ELKTON – In a recent family gathering (don’t worry there were less than 10 of us), it came to my attention that both my mother and my aunt had recently been pickling (bread and butter pickles to be exact). This is something they both do every summer, and have done so since childhood, so I really didn’t think too much of it at first. However, I soon learned that unlike previous summers, this one had provided them with two very different pickling experiences.

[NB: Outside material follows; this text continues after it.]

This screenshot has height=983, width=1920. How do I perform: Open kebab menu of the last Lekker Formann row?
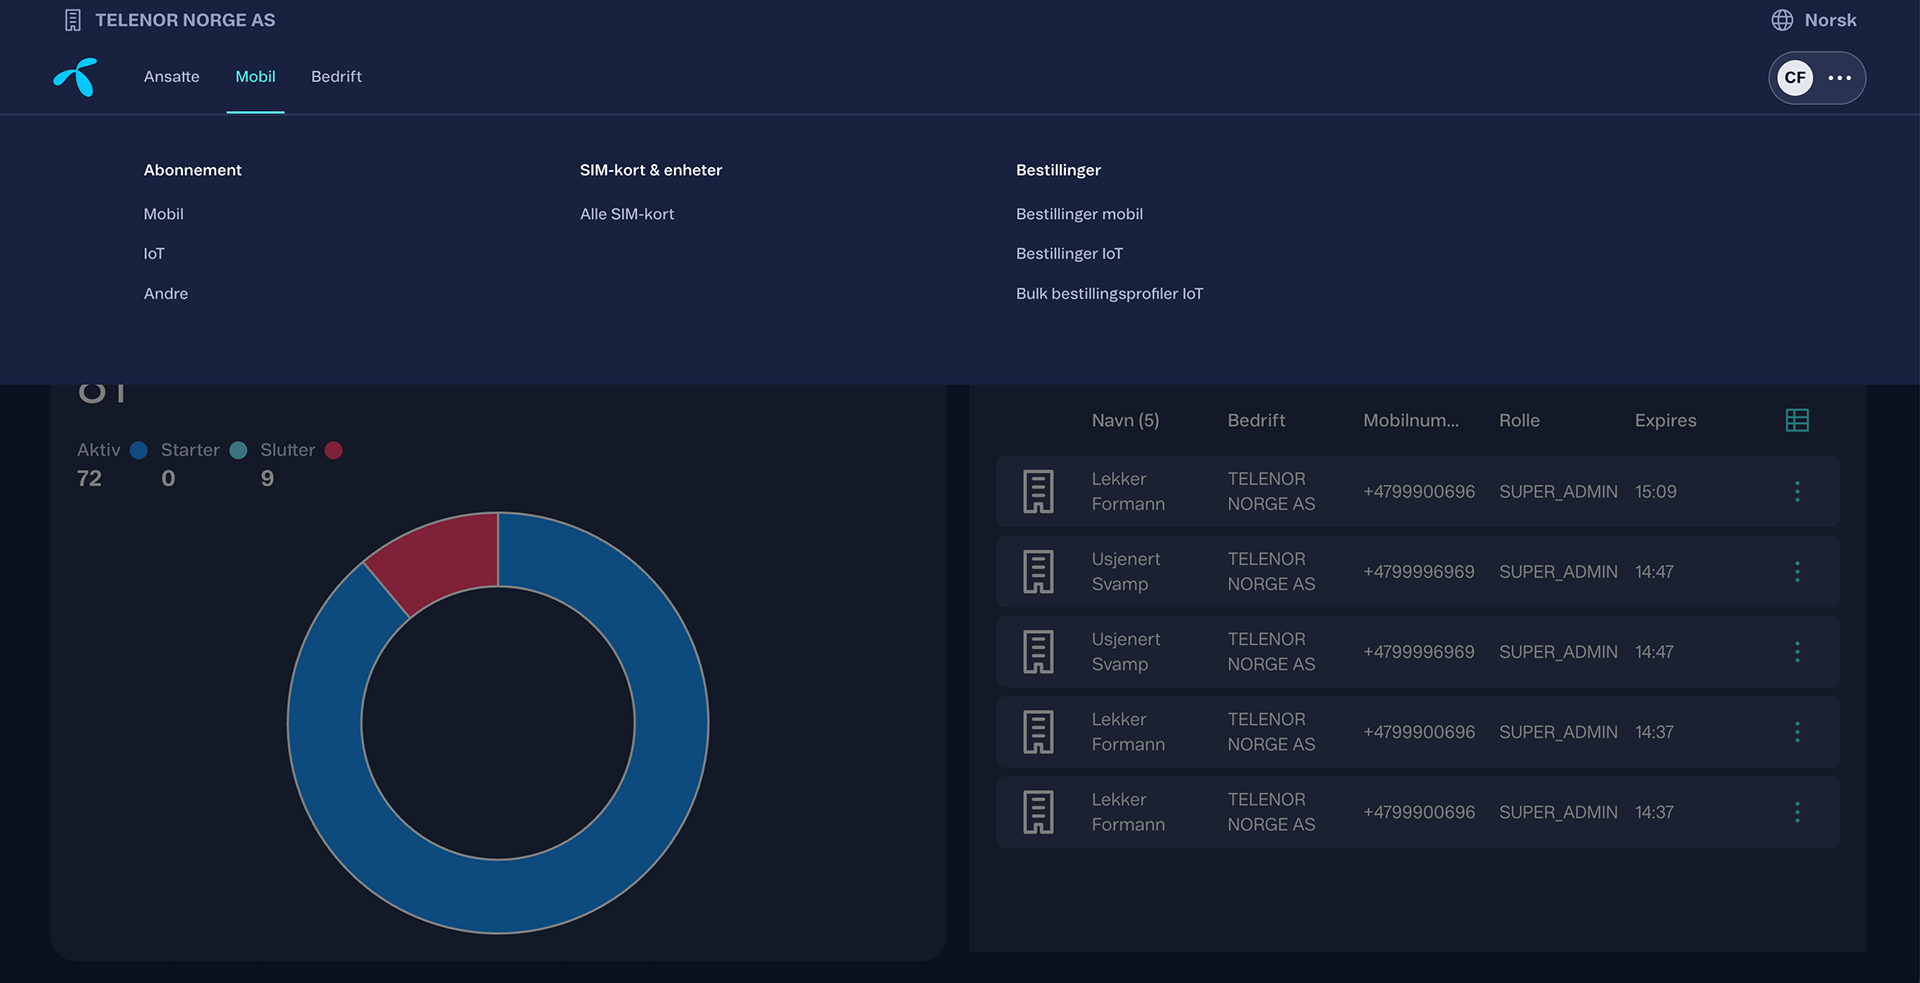point(1797,812)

My aunt, who lives in the Fair Hill area of Cecil County reported that she had a very difficult time locating the necessary pickling spices (these include celery seed, mustard seed, and turmeric). She had apparently tried several local grocery stores, but no luck. My uncle and cousin had also tried to help her out by scouring several other stores throughout Cecil County, as well as neighboring Newark, but no luck there either. The stores were all sold out. My aunt finally resorted to purchasing the spices from Amazon. She had no other choice. The pickles had to get made!

My mom on the other hand, who lives in the Port Deposit area of Cecil County reported that she had no problem finding the necessary spices. My stepfather had apparently shopped in near by Havre de Grace for the spices and came home with everything needed. No issues were had.

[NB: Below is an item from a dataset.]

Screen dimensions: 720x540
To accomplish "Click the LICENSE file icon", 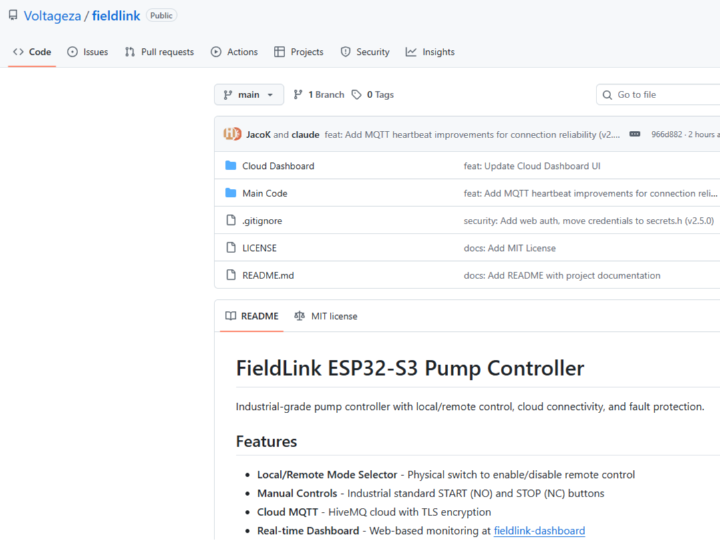I will 231,248.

I found myself sitting there with question marks flying through my head. How could two women, both living in the same county have two very different pickling adventures?

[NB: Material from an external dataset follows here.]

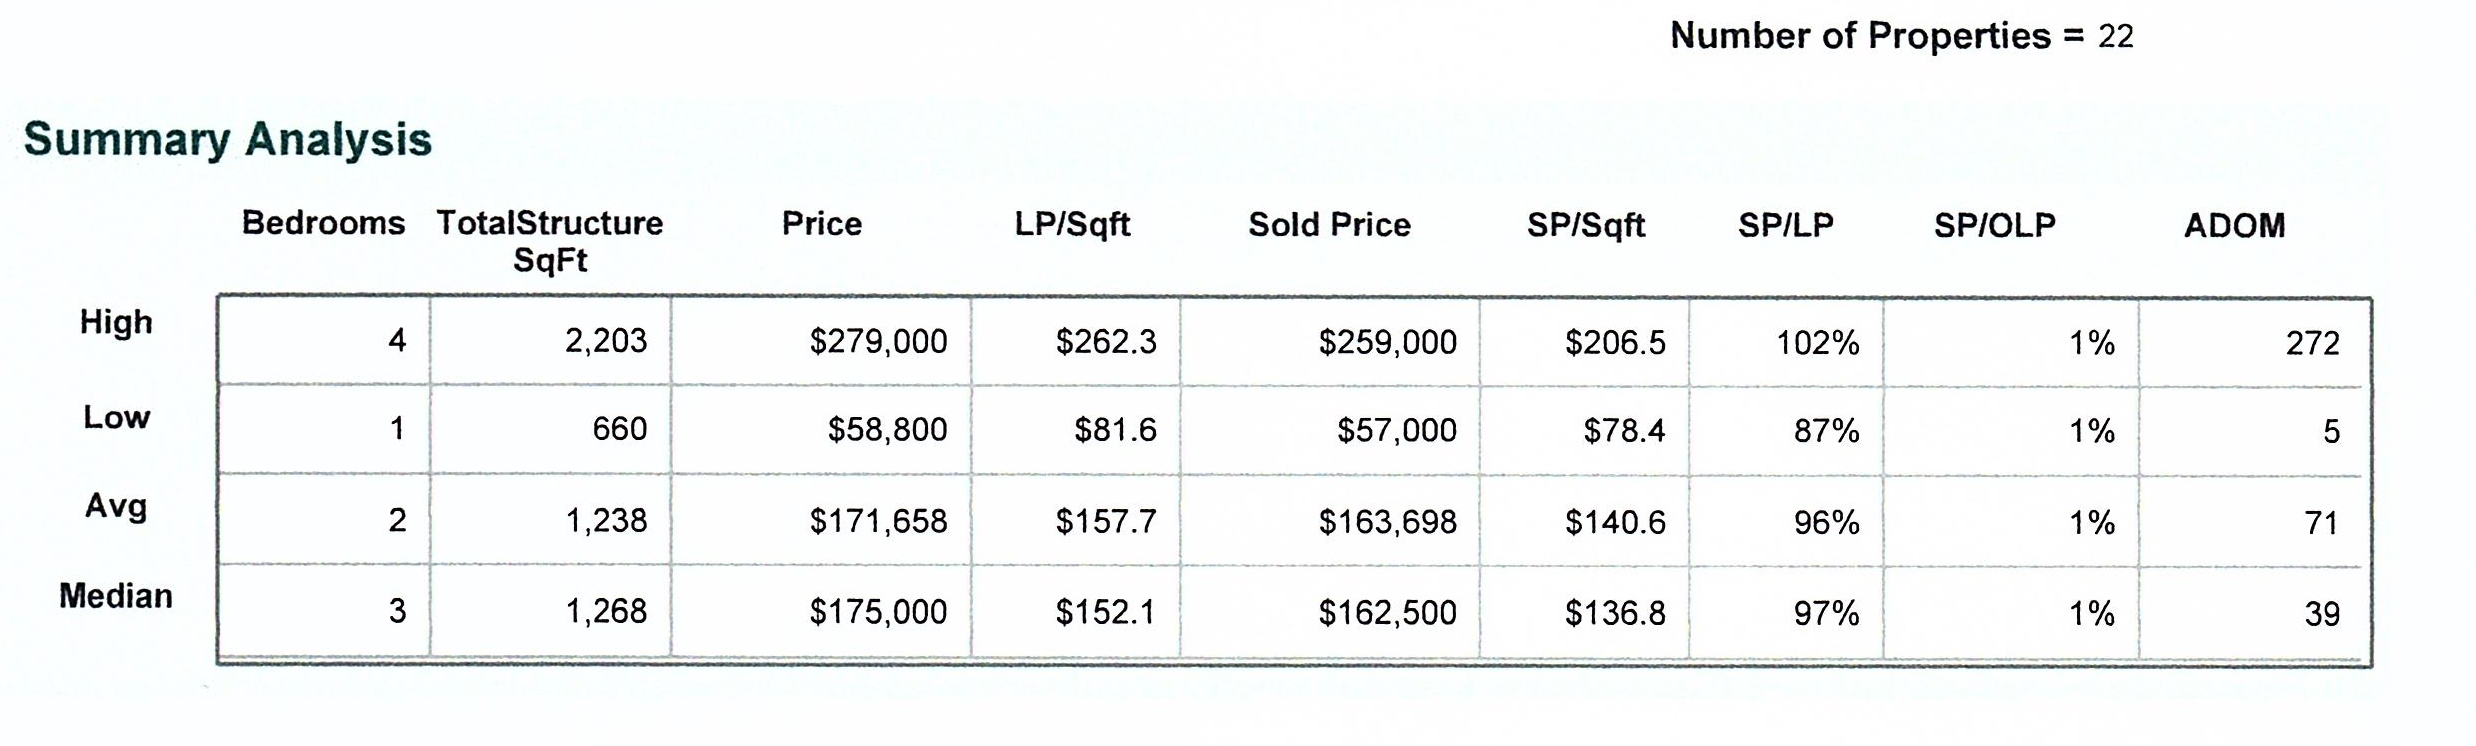
Task: Click the LP/Sqft column header
Action: click(x=1072, y=224)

The wheels started turning, “is everyone in the county pickling all of sudden?” Maybe everyone had read my article from May on the Victory Gardens of WWI and decided to take up their trowels and plows and start planting gardens? After all, we are in the midst of a pandemic so perhaps people were in fact doing more gardening and subsequently more canning and pickling. Was everyone now in a panic, buying up all of the pickling spices though? Was Cecil County in another grocery store crisis? Or, was it just one of those things whereby chance, every store in Cecil County was sold out?

Now, I can only report on what I’ve been told, and obviously I have no supporting evidence other than the information provided by my immediate family members. I did try to get the inside scoop from an acquaintance that works for McCormick, but those texts went unanswered. Maybe they were too busy making more pickling spices.

Anyway, I do sincerely hope that everyone is pickling and canning. It’s good for us. Generation after generation, we become more and more removed from our ancestors and survival skills. Relying on grocery stores to supply us with all of our foods has left us vulnerable and ill prepared. If we put food up in the summer, we’ll always have something to eat in the winter.

By the way, I never thought I’d be writing an article about pickles; both canning and situational, but if 2020 has taught me anything, it’s that we should always expect the unexpected.

So, as my cousin Molly so humorously put it, “I guess we’ll all just have to ‘romaine’ calm and ‘dill’ with it.” She has a lot of jokes for someone living up in fancy New York. I’m sure they have an abundance of pickling spices unlike us rural folks out here in the county. However, I suspect that’s because no one is canning pickles up there! I guess we should have asked her to ship us some spices (she owes us for the toilet paper we shipped to her anyway) instead of ordering from Amazon.

Happy pickling everyone! Remember to shop local and support our farmers!